■ Source passage:
◆ ◆ ◆

When Elijah McCoy arrived in Michigan, he could find work only as a
fireman and
oiler at the
Michigan Central Railroad. In a home-based machine shop in Ypsilanti, McCoy also did more highly skilled work, such as developing improvements and inventions. He invented an
automatic lubricator for oiling the steam engines of locomotives and ships, patenting it in 1872 as "Improvement in Lubricators for Steam-Engines" (). Similar automatic oilers had been patented previously; one is the
displacement lubricator, which had already attained widespread use and whose technological descendants continued to be widely used into the 20th century. Lubricators were a boon for
railroads, as they enabled trains to run faster and more profitably with less need to stop for lubrication and maintenance. McCoy continued to refine his devices and design new ones, and was noted in periodicals of the time, including the
Railroad Gazette. Most of his patents dealt with lubricating systems, including a further patent in 1898 which added a glass 'sight-feed' tube to monitor the rate of lubricant delivery (). After the turn of the century, he attracted notice among his
Black contemporaries.

◆ ◆ ◆

■ Source records:

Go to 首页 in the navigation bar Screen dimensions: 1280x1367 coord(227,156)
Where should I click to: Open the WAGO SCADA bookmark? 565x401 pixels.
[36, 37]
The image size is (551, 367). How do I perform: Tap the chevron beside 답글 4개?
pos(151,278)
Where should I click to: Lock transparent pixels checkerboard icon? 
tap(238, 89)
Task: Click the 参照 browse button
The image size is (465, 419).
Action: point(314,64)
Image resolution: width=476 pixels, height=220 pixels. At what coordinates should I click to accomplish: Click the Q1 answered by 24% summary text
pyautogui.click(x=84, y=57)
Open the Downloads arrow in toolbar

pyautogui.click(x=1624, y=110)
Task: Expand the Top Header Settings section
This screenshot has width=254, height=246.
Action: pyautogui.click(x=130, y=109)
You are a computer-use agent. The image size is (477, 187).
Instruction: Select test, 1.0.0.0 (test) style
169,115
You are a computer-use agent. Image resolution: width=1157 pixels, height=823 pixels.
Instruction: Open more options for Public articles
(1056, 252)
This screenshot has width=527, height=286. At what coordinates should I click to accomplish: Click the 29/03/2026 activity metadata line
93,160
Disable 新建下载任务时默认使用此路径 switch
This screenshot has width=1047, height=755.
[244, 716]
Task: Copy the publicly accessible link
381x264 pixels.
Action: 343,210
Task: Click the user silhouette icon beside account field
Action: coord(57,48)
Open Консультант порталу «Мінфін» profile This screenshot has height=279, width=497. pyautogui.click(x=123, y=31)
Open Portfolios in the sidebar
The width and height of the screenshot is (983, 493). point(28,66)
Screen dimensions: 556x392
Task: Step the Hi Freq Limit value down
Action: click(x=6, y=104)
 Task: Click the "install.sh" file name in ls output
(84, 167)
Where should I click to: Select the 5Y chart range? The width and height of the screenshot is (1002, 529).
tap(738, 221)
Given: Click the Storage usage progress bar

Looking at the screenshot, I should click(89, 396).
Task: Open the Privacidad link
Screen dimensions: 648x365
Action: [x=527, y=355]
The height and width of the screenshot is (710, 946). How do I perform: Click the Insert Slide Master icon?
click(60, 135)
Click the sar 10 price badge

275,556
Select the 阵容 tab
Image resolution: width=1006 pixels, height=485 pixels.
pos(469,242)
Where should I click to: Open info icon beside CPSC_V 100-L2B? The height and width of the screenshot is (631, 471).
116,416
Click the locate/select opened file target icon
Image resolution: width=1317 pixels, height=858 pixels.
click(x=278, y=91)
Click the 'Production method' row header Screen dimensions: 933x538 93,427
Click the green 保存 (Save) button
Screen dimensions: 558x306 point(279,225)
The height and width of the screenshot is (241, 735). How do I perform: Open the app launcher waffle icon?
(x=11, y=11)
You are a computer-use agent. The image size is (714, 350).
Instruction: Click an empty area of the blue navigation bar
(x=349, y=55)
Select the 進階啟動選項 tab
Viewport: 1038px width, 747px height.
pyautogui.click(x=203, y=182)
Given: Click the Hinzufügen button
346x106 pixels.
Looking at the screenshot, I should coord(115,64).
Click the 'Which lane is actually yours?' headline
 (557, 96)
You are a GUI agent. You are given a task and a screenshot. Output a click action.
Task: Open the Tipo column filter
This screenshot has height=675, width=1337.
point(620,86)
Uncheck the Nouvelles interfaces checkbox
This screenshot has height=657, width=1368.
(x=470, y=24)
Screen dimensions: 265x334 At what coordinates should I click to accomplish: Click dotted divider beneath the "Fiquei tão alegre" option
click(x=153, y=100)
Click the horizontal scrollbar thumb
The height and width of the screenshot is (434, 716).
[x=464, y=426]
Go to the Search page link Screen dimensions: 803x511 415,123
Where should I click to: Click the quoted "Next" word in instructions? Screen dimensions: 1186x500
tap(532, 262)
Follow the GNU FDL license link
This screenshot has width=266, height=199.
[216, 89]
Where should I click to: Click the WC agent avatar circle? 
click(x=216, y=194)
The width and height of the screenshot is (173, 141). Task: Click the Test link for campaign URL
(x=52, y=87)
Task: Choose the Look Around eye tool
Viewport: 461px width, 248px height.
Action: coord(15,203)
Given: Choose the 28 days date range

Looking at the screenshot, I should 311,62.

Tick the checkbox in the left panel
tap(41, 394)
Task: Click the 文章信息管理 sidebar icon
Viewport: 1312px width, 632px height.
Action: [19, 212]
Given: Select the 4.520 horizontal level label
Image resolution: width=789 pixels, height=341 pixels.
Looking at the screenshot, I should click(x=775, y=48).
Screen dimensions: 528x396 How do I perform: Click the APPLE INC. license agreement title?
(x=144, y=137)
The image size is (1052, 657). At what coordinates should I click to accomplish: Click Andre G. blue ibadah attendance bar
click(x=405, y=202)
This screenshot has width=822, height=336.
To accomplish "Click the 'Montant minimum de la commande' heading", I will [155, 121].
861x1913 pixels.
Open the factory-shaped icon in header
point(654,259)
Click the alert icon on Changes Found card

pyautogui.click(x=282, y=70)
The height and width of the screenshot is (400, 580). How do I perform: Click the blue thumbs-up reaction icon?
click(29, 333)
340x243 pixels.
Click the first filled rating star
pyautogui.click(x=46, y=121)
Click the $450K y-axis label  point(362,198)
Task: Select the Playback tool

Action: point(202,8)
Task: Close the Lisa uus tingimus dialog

◆ ◆ ◆

■ Tasks for this exercise:
**1)** What does the McCoy passage state about each of these?
(a) What two jobs was McCoy able to find at the Michigan Central Railroad?
(b) In what year did he patent his automatic lubricator?
(c) What did his 1898 patent add, and for what purpose?
**2)** Can you echo the entries from the line containing "Where should I click to: Select" up to and including the line containing "pyautogui.click(x=203, y=182)"?
The McCoy passage and the entries are two unrelated pieces of material.

■ Answers below:
**1)**
(a) Fireman and oiler.
(b) 1872.
(c) A glass 'sight-feed' tube, to monitor the rate of lubricant delivery.

**2)**
Where should I click to: Select the 5Y chart range? The width and height of the screenshot is (1002, 529).
tap(738, 221)
Given: Click the Storage usage progress bar

Looking at the screenshot, I should click(89, 396).
Task: Open the Privacidad link
Screen dimensions: 648x365
Action: [x=527, y=355]
The height and width of the screenshot is (710, 946). How do I perform: Click the Insert Slide Master icon?
click(60, 135)
Click the sar 10 price badge

275,556
Select the 阵容 tab
Image resolution: width=1006 pixels, height=485 pixels.
pos(469,242)
Where should I click to: Open info icon beside CPSC_V 100-L2B? The height and width of the screenshot is (631, 471).
116,416
Click the locate/select opened file target icon
Image resolution: width=1317 pixels, height=858 pixels.
click(x=278, y=91)
Click the 'Production method' row header Screen dimensions: 933x538 93,427
Click the green 保存 (Save) button
Screen dimensions: 558x306 point(279,225)
The height and width of the screenshot is (241, 735). How do I perform: Open the app launcher waffle icon?
(x=11, y=11)
You are a computer-use agent. The image size is (714, 350).
Instruction: Click an empty area of the blue navigation bar
(x=349, y=55)
Select the 進階啟動選項 tab
Viewport: 1038px width, 747px height.
pyautogui.click(x=203, y=182)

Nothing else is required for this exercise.